The observed heterozygosity on average was 0.19 across all 30 markers evaluated. All the markers detected a single locus, except for one (BM188) which detected two loci (A and B) distinguished by the pattern of stutter band amplification and size range as described in Blair et al. (2009b). The markers with the highest levels of observed heterozygosity were BMd01 and BM188B, which were used despite being multi-banding in previous studies since they were expected to be single copy in the fluorescent amplifications. The majority of the other microsatellites presented observed heterozygosity values below 0.2, with BM143, BM156, BM187, BMd17, BMd20, Pv-ctt001 and Pv-gaat001 being those with higher levels.

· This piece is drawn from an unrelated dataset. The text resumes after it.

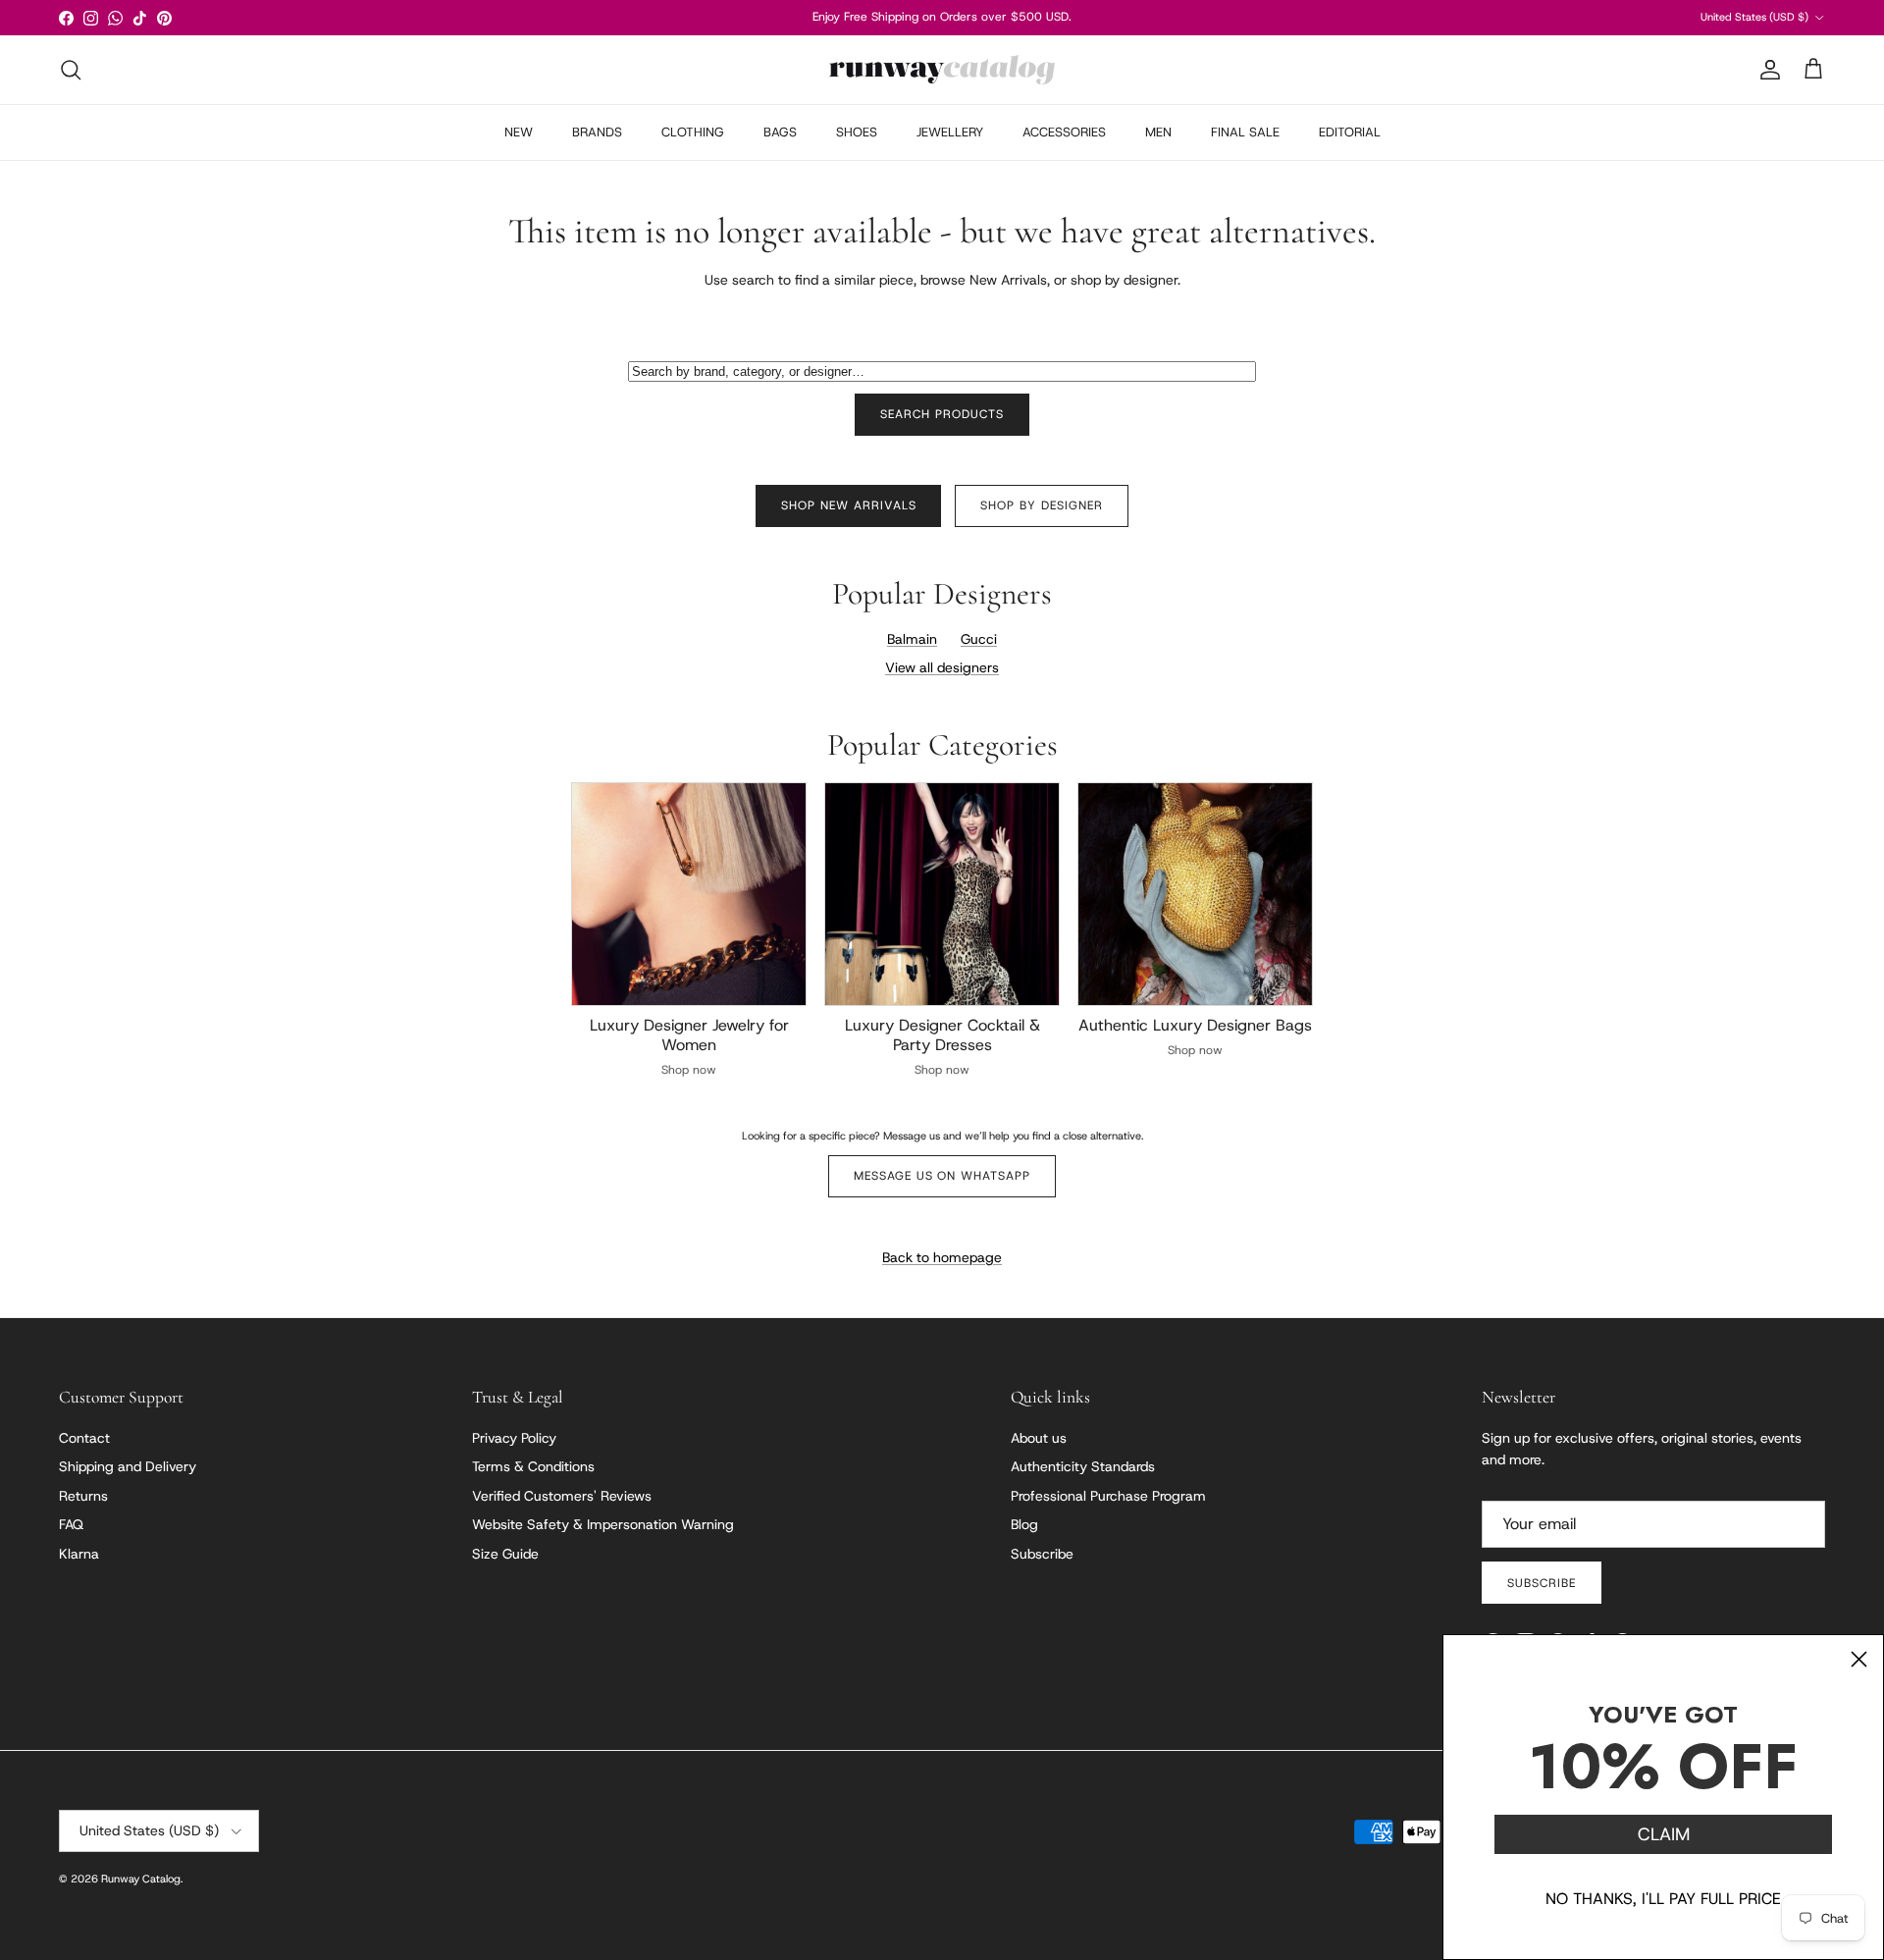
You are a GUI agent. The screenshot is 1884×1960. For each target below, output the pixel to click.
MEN (1158, 132)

Principal coordinate analysis and landrace associations

The principal coordinate analysis allowed the separation of the genotypes into two gene pool groups with 130 Andean genotypes and 193 MA genotypes. The identity of each group was confirmed by the gene pool controls, which were grouped as expected: G4494 and G19833 with large-seeded genotypes representing the Andean gene pool and DOR364 and ICA Pijao with small-seeded genotypes representing the Mesoamerican or Middle American gene pool (Fig. 1a). Substantial diversity was found in the genotypes in the PCoA analysis and this was distributed both within and between gene pools. Dimension 1 represented within-gene pool diversity in both gene pools, while dimension 2 represented between-gene pool divergence. In this latter dimension, introgression between the gene pools was found for 32 genotypes that were intermediate between the two groups (Fig. 1b). Finally, dimension 3 represented within-gene pool diversity mainly in the Mesoamerican or Middle American gene pool.

Fig. 1
Principal coordinate analysis of Central African genotypes and their division into gene pools and subgroups. Andean group genotypes are represented by hearts, while Mesoamerican (MA) and inter-gene pool introgression group genotypes are represented by ...

Alternate clustering with Darwin software and neighbor-joining analysis also showed that the Andean and Mesoamerican/Middle American groups had equivalent amounts of diversity detected with the Dice coefficient (Fig. 2). Interestingly, in this analysis the MA control genotypes, both from race Mesoamerica, were closely associated, while the Andean control genotypes were on different branches of the dendogram, possibly representing differences between race Nueva Granada and race Peru individuals. This analysis also showed the introgressed or intermediate genotypes, some clustering with the Andean group genotypes and some with the MA group genotypes. Finally the varieties from DRC and Uganda were found together with the introgressed Andean (Dore de Kirundo, Kanyebwa, both Ituri Matata and Urugezi) and introgressed MA groups (Namulenga).

Fig. 2
Dendrogram showing the relationships between 365 Central African landraces and varieties as well as primary center controls based on neighbor-joining analysis and simple matching coefficient. Mesoamerican (MA) group genotypes are identified with red lines ...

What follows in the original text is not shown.